Nel 1800, in seguito alle leggi emanate durante l’occupazione francese, il monastero fu soppresso, e la chiesa, ceduta a privati, rimase tuttavia aperta al culto fino al 1951, anno in cui ebbero inizio alcune modifiche interne e si diede mano al massiccio intervento sulle pitture del catino absidale.
L’attuale chiesa: La chiesa si presenta oggi nel suo aspetto duecentesco romanico lombardo in mattoni a vista, con una semplice facciata a capanna su cui si aprono un unico portale e, più in alto, un’ampia monofora; sopra quest’ultima si vedono le poche tracce rimaste dell’affresco quattro-cinquecentesco raffigurante una Madonna col Bambino tra due angeli e i santi Benedetto e Bernardo (l’affresco si intravvede appena conosciamo il contenuto solo da antiche foto).
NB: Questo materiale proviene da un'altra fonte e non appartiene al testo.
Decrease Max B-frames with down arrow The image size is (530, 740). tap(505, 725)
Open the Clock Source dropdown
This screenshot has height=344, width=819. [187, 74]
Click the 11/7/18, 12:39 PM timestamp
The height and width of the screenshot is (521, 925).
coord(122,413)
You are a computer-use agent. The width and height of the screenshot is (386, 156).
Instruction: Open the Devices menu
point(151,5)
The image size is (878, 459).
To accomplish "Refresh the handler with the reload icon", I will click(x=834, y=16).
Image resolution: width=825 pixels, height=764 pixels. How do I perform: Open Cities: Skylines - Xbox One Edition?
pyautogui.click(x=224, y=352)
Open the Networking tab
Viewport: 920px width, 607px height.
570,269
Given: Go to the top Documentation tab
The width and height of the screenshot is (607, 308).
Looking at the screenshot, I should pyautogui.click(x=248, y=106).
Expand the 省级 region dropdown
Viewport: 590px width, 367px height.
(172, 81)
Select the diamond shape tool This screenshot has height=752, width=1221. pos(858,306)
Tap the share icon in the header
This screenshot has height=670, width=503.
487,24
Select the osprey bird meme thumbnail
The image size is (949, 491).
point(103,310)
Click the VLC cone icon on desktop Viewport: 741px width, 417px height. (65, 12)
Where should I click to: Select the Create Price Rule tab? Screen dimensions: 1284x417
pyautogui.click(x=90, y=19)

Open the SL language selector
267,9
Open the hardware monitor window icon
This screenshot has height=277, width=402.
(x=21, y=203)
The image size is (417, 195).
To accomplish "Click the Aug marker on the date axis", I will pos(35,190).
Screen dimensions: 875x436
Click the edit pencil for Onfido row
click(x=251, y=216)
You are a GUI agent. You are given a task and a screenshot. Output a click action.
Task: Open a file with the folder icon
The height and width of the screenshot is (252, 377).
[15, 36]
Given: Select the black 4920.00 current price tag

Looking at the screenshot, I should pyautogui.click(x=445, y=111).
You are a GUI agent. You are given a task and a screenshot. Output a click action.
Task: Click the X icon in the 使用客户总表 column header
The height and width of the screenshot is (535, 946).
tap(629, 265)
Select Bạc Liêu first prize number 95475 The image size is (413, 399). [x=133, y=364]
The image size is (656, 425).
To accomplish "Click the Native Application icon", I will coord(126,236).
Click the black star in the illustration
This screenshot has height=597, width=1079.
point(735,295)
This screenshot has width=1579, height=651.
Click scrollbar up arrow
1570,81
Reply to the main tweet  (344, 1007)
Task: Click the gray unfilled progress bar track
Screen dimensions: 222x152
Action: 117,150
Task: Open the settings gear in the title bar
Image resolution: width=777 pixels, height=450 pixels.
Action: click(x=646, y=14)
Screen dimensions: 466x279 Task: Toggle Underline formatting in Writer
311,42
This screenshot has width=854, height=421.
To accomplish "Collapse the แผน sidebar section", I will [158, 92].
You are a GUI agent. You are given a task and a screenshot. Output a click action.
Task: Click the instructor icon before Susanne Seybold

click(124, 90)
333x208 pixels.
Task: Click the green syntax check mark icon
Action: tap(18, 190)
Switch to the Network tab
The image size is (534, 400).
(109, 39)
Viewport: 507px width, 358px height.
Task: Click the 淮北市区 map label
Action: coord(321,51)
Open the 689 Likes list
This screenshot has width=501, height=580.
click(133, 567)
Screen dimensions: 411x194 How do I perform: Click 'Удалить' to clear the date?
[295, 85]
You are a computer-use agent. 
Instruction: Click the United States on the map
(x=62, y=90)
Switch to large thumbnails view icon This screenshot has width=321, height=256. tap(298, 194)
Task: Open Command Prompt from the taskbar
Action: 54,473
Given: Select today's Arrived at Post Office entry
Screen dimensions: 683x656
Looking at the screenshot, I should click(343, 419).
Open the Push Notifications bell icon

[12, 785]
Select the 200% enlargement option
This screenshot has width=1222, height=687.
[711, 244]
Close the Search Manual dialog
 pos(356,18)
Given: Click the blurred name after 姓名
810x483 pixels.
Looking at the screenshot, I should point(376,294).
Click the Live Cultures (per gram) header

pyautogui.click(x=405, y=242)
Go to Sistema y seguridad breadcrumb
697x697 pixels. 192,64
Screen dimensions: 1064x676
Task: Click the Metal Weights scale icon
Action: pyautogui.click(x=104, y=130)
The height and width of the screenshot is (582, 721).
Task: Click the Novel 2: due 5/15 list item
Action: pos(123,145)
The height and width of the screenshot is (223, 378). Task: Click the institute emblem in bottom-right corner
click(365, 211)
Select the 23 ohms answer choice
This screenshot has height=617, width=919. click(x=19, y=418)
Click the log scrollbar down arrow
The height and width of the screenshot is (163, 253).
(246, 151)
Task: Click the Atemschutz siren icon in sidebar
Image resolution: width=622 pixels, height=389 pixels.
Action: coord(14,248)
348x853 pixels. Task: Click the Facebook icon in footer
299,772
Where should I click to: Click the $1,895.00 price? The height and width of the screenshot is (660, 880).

Conclude la facciata una cornice dentellata sotto gli spioventi del tetto; al di sopra, una piccola campana sostituisce il campanile rimasto incompiuto. Nei fianchi della chiesa si aprono piccole monofore strombate. La zona absidale conserva i caratteri stilistici di quell’epoca: nella parete curvilinea dell’abside, scandita verticalmente da costoloni, si aprono finestrelle strette ed alte, a forte strombatura, profilate in cotto ed arenaria. la zona absidale e le mura esterne più antiche presentano in alto una cornice ad archi intrecciati su beccatelli, alcuni modellati foggia di teste umane.

L’interno è ad una sola navata ed aveva originariamente tre altari: l’altare maggiore dedicato alla Vergine, gli altri due a S. Dionigi vescovo ed a S. Stefano. A lato dell’altare maggiore vi erano infatti due cappelle con volta a crociera. Sul lato di fondo e sul fianco esterno delle cappelle vi erano piccole finestre. Si suppone che le pareti delle cappelle fossero tutte affrescate, ora solo alcune tracce sono visibili. Le pareti internamente sono intonacate, i pochi resti di affreschi rimasti fanno pensare che un tempo doveva essere tutta affrescata con episodi della passione di Cristo e della vita della Vergine.
Una rientranza verso l’interno del muro rivolto ad est ci guida a comprendere che la navata fu allungata nei primi trent’anni del XIV sec., naturalmente pure la facciata fu rifatta in quel periodo.